Un camarero de chaquetilla blanca se acercó a la mesa; intentó entregarle una carta de desayunos que él rechazó, casi se la clavó en los riñones al devolvérsela sin miramiento. Tenía claro lo que iba a tomar, Ramiro siempre tenía claro todo. Pidió de corrido huevos con tocino poco hecho, panecillos con mantequilla, macedonia de frutas, café negro en taza grande, jugo de naranja tamaño doble. Cuando volvimos a quedar solos, cerré los ojos y aspiré por la nariz. Los abrí a la vez que expulsaba el aire por la boca despacio, como si me estuviera armando de paciencia.

—Estoy cansada de ti, Ramiro, de tus presiones y tus intimidaciones y tus exigencias.

—Te equivocas, cariño. La inglesita es sosa pero linda, de verdad me gusta, en serio.

—Y tras intoxicar a la pobre chica con bebidas alcohólicas y casi provocarle quemaduras de segundo grado, ¿qué vendrá luego?, ¿adónde querrás llevar a mi padre?, ¿qué plan se te ocurrirá para mi hijo si no accedo a tus deseos?

—Por Dios, Sira...

—Te conozco, Ramiro. Han pasado más de diez años, pero sigues siendo el mismo. Nada te frena cuando tu voluntad tiene claro su objetivo, para ti no existen los impedimentos.

—No quiero que pienses eso de mí, no...

Planté las palmas de las manos sobre la mesa, me incliné hacia él, sobria y seria.

—Tú ganas.

Alzó una ceja, una tan sólo, como si fuera un galán de cine. Recién levantado, seguía atractivo el muy rastrero.

—No quiero que vuelvas a molestar a los míos, no quiero más problemas, no me fío de ti ni un pelo. Me rindo. Me duele confesarlo porque no te lo mereces, pero tiro la toalla. Tendrás tu reunión con Dodero.

Me miró calibrando mi decisión imprevista. Quizá la satisfacción le corría por las venas, pero se contuvo y no mostró ese júbilo abiertamente. Era un golfo de los pies a la cabeza, pero no un loco arrebatado, sabía lo que convenía en cada instante.

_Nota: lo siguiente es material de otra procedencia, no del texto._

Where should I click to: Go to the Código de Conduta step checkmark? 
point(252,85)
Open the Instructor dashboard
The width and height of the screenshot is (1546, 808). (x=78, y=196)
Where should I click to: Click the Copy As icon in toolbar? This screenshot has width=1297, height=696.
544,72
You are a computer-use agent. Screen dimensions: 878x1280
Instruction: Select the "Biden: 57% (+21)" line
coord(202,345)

—Te lo agradezco, Sira. De corazón, te lo agradezco.

Para ratificar sus palabras, se llevó la mano derecha al pecho. Fingía bien, parecía hasta honesto en sus reacciones. Pero hice caso omiso y me concentré en terminar mi té con aparente indiferencia.

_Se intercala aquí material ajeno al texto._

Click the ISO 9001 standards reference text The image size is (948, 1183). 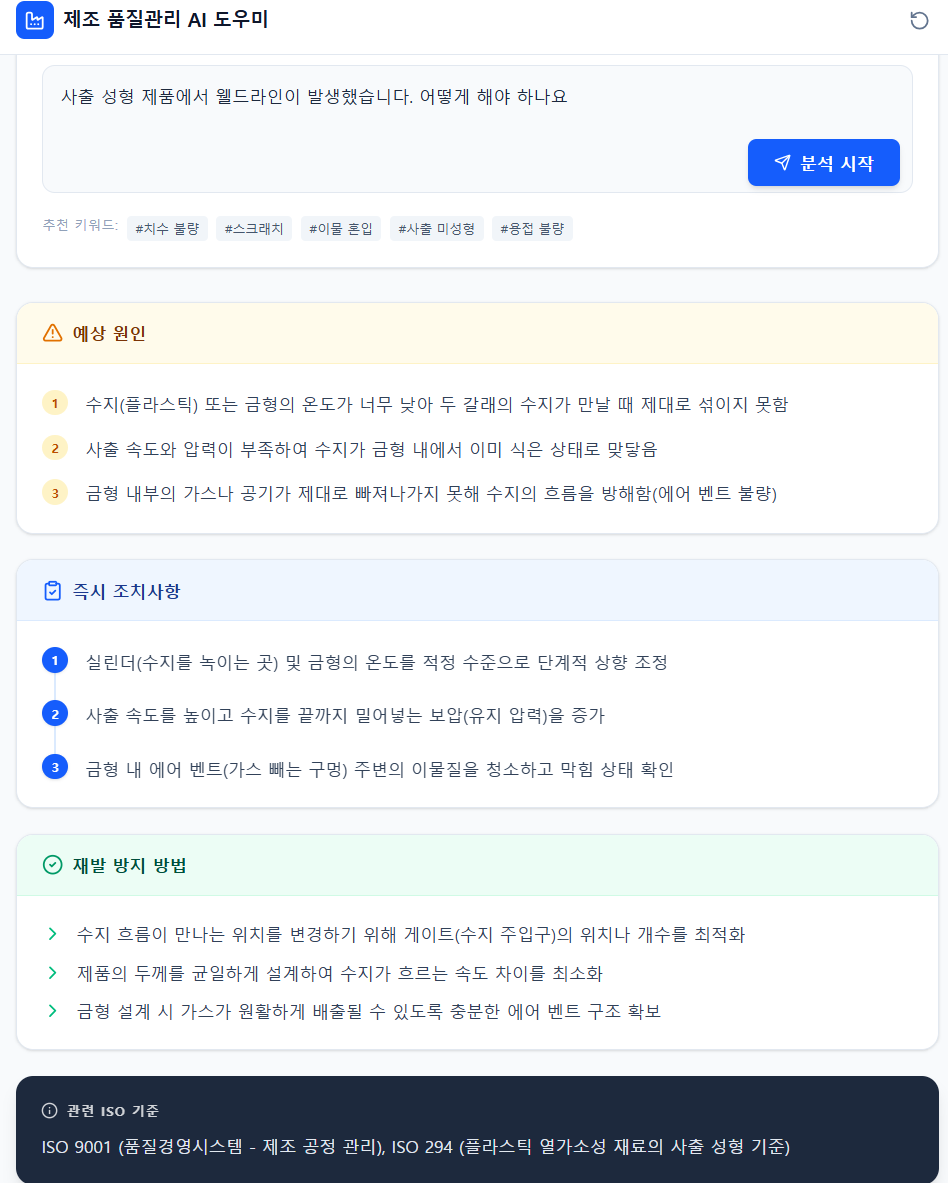(x=416, y=1147)
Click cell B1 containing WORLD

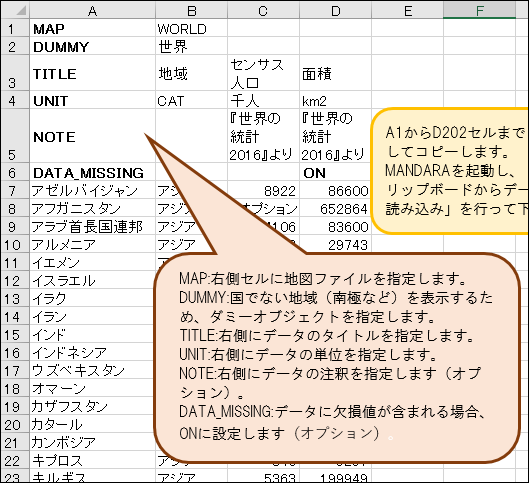click(192, 28)
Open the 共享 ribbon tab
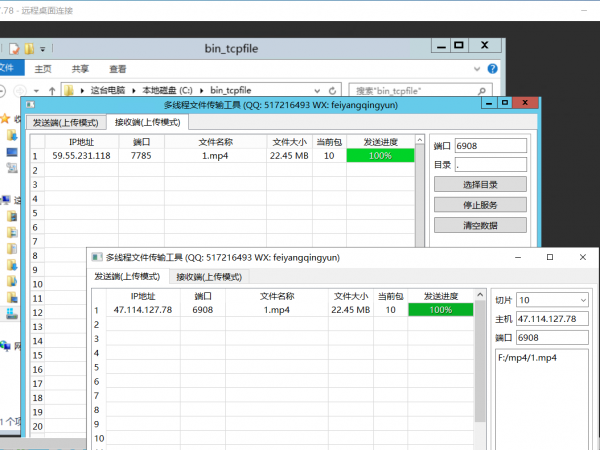 click(81, 69)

—Lo único que queda por concretar —dije al separarme la taza de los labios— es el momento. Intentaré que sea lo antes posible, así dejarás de incordiarme y yo podré olvidar este desagradable asunto.

Dejé la taza sobre el plato, me dispuse a levantarme. Caballeroso, me imitó y se acercó a retirarme la silla. Amagó luego con dar un paso, lo rechacé tajante.

—No es preciso que me acompañes, disfruta tu desayuno.

Ya le había dado la espalda cuando añadí, sin mirarlo:

—Te informaré de lo que acuerde con el naviero.